Children and adolescents with B cell acute lymphoblastic leukemia (ALL) who do not respond to the intensive first line treatment are now given access to CAR T treatment Kymriah (tisagenlecleucel).
This happens after the Medical Council on Wednesday decided to recommend Kymriah as a possible standard treatment for ALL children who are either refractory, relapsed after stem cell treatment or later relapse.
The treatment has the potential to cure up to two-thirds of the patients, which is why the Medical Council estimates the clinical added value to be great.
Until now, there has not been a standard treatment for the refractory ALL patients, which has meant that the treatment has very often been experimental, and the chairman of the Patient Association for Lymphoma, Leukemia and MDS, Rita O. Christensen, is pleased with the Medical Council’s recommendation. .
“It is a really good news for this group of patients with acute leukemia, because there has been a great deal of mortality, and we expect patients to have a longer life with this treatment.
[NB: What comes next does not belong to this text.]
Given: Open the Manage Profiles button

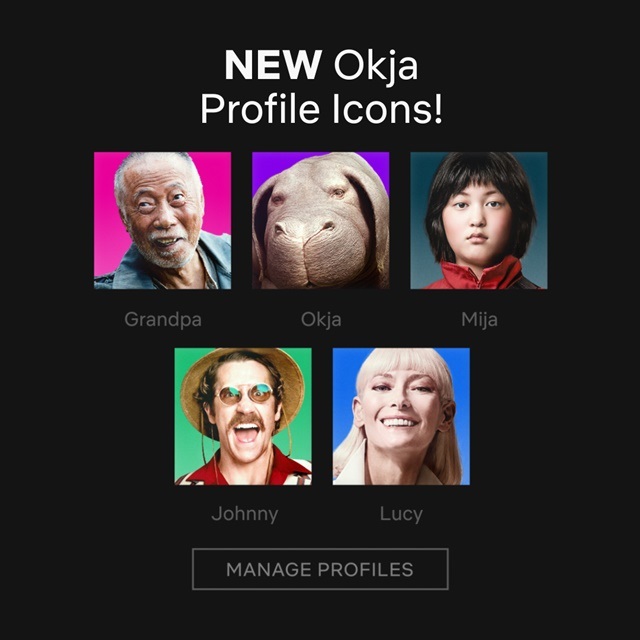Looking at the screenshot, I should point(320,569).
The mortality rate has been over 50 percent among refractory patients, and if you can increase the survival rate to 80 percent, this is a really good news, ”says Rita O. Christensen.
The Medical Council estimates the cost of the treatment to be very high, but when considering the severity principle, the cost-to-large clinical value-added ratio is reasonable, the Medical Council believes, which at the same time recommends systematic collection of relevant effects and effects. adverse reaction data for the ALL patients treated with Kymriah and after two years, the Medical Council will decide whether the recommendation should continue to apply.
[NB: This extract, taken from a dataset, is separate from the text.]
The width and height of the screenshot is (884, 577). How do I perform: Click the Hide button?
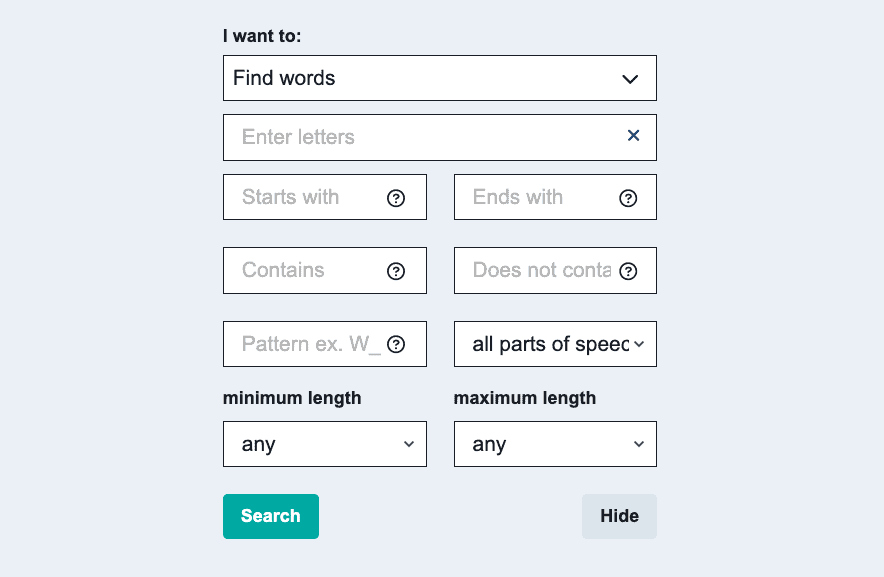click(619, 516)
Kymriah is indicated for the treatment of children and adolescents up to 25 years of age with B cell acute lymphocytic leukemia (ALL) who are refractory, in relapse following stem cell transplantation or in other or later relapses.
Treatment is given as a single intravenous infusion and the recommended dose for patients under 50 kg is between 0.2 × 106 and 5 x 106 viable CAR T cells / kg body weight and for patients over 50 kg between 0.1 × 108 and 2.5 x 10 8 viable CAR T cells / kg body weight.
Before treatment with Kymriah, the patient is treated with lymphocyte-depleting chemotherapy.
What is CAR T-cell therapy?
CAR (chimeric antigen receptor) T-cell therapy is a promising gene therapy that uses modified versions of a patient’s own blood cells to target and destroy cancer cells. It involves three types of innovative technologies:
Cellular therapy – using the patient’s own cells as therapy
Gene therapy – inserting genes into a patient’s cells, thereby causing these cells to produce a new therapeutic protein
Immunotherapy – harnessing the patient’s own immune system to treat his/her disease
How does it work?
A process called leukapheresis is used to collect the patient’s own T-cells intravenously. These cells are genetically engineered to target a protein called CD19. The new therapeutic cells are then reinfused to the patient via an intravenous line. Once returned to patient’s body, the CAR T-cells target and kill the leukemia cells that express CD19.